Written request 1 | Reproduce the passage of the pandas tutorial between "Now we have" and "the .fillna() method.", inclusive.
Written request 2 | Write the next part of the pandas tutorial on the exoplanet table, picking up after its final sentence.

Extract |
In the above description, we get the total number of rows (the RangeIndex), and the number of non-null entries in each of the columns.

We can get a sense for what the table looks like by printing the first few rows with the DataFrame.head(num_rows) method. You can specify a number of rows to .head(), otherwise it shows the first 5 by default.

exoplanets.head()

Similarly, we can print rows from the bottom of the table with the .tail(num_rows) method. Here we are printing the bottom 2 rows.

exoplanets.tail(2)

4.5.5. Null data

Dealing with missing data is a major strength of pandas. Pandas fills in missing data with a value of NaN, but these can be challenging to deal with because many math operations are amiguous or undefined on NaN values.

Let’s get a list of where the values are in our DataFrame are missing with .isnull(). This will give a DataFrame of bool with whether or not each entry is null. Below, we use .tail() to just print the last 5 rows.

exoplanets.isnull().tail()

To get a summary of how many NaNs are in each column, we can use the .sum() method (recall that bool values in Python are equivalent to 0 and 1 in Python and can be summed).

exoplanets.isnull().sum()

Here we’ve converted each null entry to True, then summed each of the boolean columns. Since False == 0, we get a count of the True == 1 (in this case the null valued) entries in each column.

To get rid of these null values, we have a few options. Sometimes we want to completely drop all rows with missing data and we can do this with dropna().

exo = exoplanets.dropna()
exo.info()

Now we have 498 rows without missing values remaining. Let’s verify this with the sum trick we saw above.

exo.isnull().sum()

If instead we want to fill the null values with some default value, we can use the .fillna() method.

exo_filled = exoplanets.fillna(0)
exo_filled.tail()
exo_filled.isnull().sum()

4.5.6. And More

Often we want to select data from a table on some condition. Say we want all of the rows where the detection method was microlensing, we could do:

exoplanets[exoplanets['method'] == 'Microlensing']

Say we want all exoplanets detected between 2009 and 2011. We can do this by combining two boolean expressions with a &.

Collected material |
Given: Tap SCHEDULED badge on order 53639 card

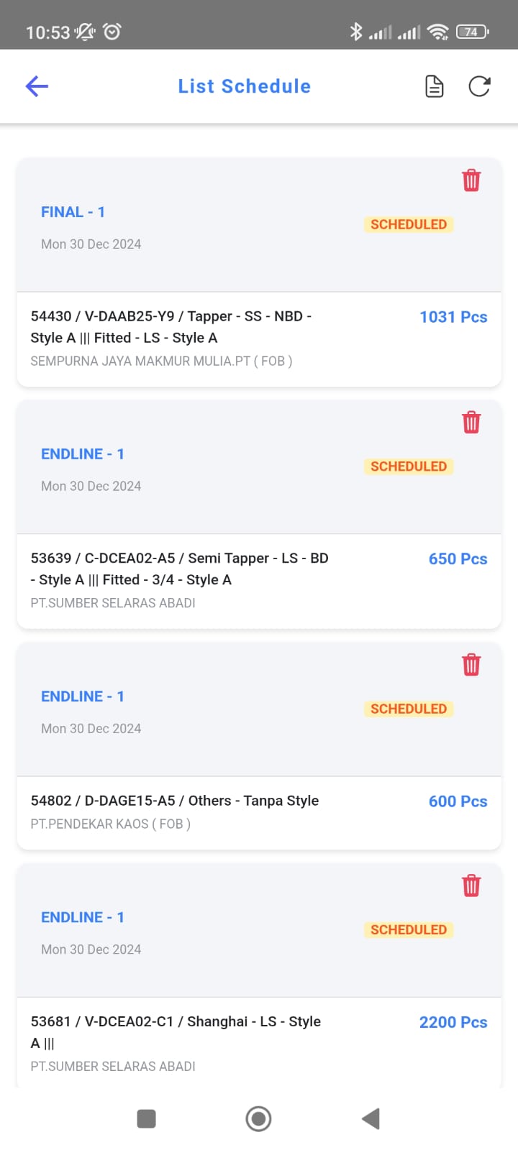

Exercise output 1 |
Now we have 498 rows without missing values remaining. Let’s verify this with the sum trick we saw above.

exo.isnull().sum()

If instead we want to fill the null values with some default value, we can use the .fillna() method.

Exercise output 2 |
exoplanets[(exoplanets['year'] >= 2009) & (exoplanets['year'] <= 2011)].info()

Pandas also has a useful summary method which gives statistics on each of the columns called .describe(). This can be a quick way to see if the mimima, maxima and means of each column are what you expect.

exoplanets.describe()

Finally, we can plot a dataframe directly with the .plot() method. This method uses pyplot from matplotlib and accepts most of the same arguments that you would pass to matplotlib.pyplot.plot(). The conveniece of plotting directly from a DataFrame is being able to specify the names of columns as the x and y axes.

exoplanets.plot(kind='scatter', x='mass', y='orbital_period', title='Orbital Period vs Mass')

4.5.7. Practice

We will read in the fuel economy dataset, mpg from https://github.com/mwaskom/seaborn-data below.

mpg = pd.read_csv("https://github.com/mwaskom/seaborn-data/raw/master/mpg.csv")
  1. Use the .info(), .describe(), and .head() methods to get acquainted with the dataset - are there null values for any columns? What is the minimum and maximum number of cylinders of cars in the dataset?

  2. If any rows have null values, use .dropna() to remove those rows

  3. Create a new variable, mpg4 with only the 4-cylinder engine cars

  4. Using the 4-cylinder car DataFrame, make a scatter plot of the mpg (fuel economy) vs horsepower

  5. Plot a histogram (you can do this with .plot(kind='hist)) of the mpg for only the cars whose origin is “usa”

# Answer the above problems here!